**DOCUMENT**
===
As someone who written a lot of crawling infrastructure and managed large scale crawling operations, respectful crawling is important.
That being said it always seems like google has had a massively unfair advantage for crawling not only with budget but with brandname, and perceived value. It sometimes felt hard to reach out to websites and ask them to allow our crawlers, and grey tactics were often used. And I'm always for a more open internet.
I think regular releases of content in a compressed format would go a long way, but there would always be a race for having the freshest content. What might be better is offering the content in machine format, XML or JSON or even SOAP. Which is usually better for what the sites crawling want to achieve, cheaper for you to serve, and cheaper and less resource intensive compared to crawling. (Have them "cache" locally by enforcing rate limiting and signup)
1. I intentionally made sure my crawler was slow (I prefer batch processing workflows in general, and this also has the effect of not needing a machine gun crawler rate)
===
**SOURCE MATERIAL**
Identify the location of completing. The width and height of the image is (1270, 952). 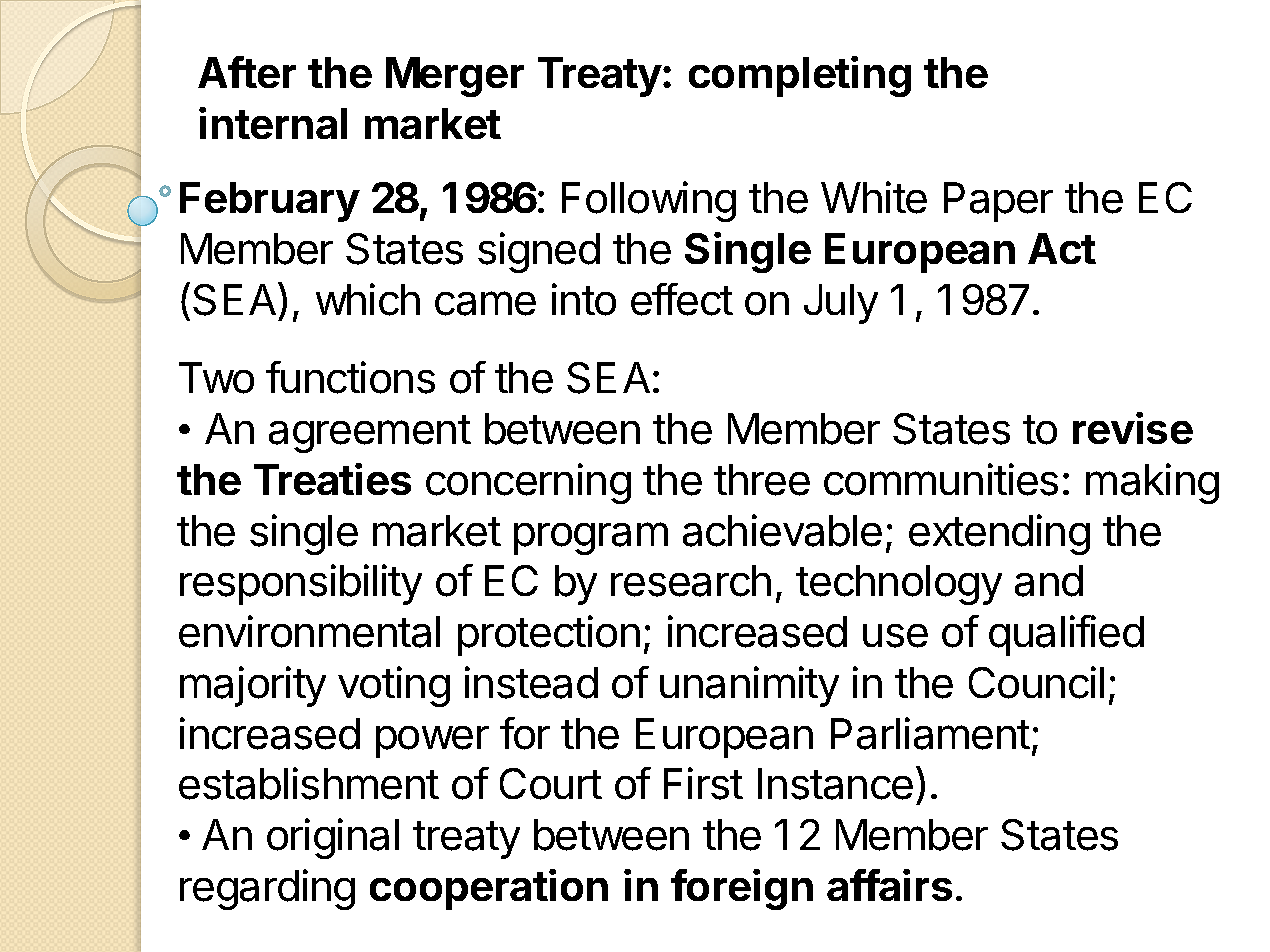
(800, 76).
===
**TASK REQUIREMENTS**
A. Using the comment on web crawling, decide whether each statement agrees with it: (i) the writer believes regular compressed releases of content would end the race for the freshest content; (ii) the writer deliberately kept their crawler slow; (iii) the writer says offering content in a machine format is cheaper for the site to serve. Answer yes or no for each and quote the words that decide it.
B. Carry on the comment about web crawling from the point where it stops.

**ANSWERS BELOW**
A.
(i) No: "but there would always be a race for having the freshest content"
(ii) Yes: "I intentionally made sure my crawler was slow"
(iii) Yes: "cheaper for you to serve"

B.
2. For data updates, I made sure to first do a HEAD request and only access the page if it has actually been changed. This is good for me (lower cost), the site owner, and the internet as a whole (minimizes redundant data transfer volume)
Regarding individual site policies, I feel there’s often a “tragedy of the commons” dilemma for any market segment subject to aggregator dominance:
- individual sites often aggressively hide things like pricing information and explicitly disallow crawlers from accessing them
- humans end up having to access them: this results in a given site either not being included at all, or accessed once but never reaccessed, causing aggregator data to go stale
- aggregators often outrank individual sites due to better SEO and likely human preference of aggregators, because it saves them research time
- this results in the original site being put at a competitive disadvantage in SEO, since the their product ends up not being listed, or listed with outdated/incorrect information
- that sequence of events leads to negative business outcomes, especially for smaller businesses who often already have a higher chance of failure
Therefore, I believe it’s important to have some sort of standard policy that is implemented and enforced at various levels: CDNs, ISPs, etc.
The policy should be carefully balanced to consider all these factors as well as having a baked in mechanism for low friction amendment based on future emergent effects.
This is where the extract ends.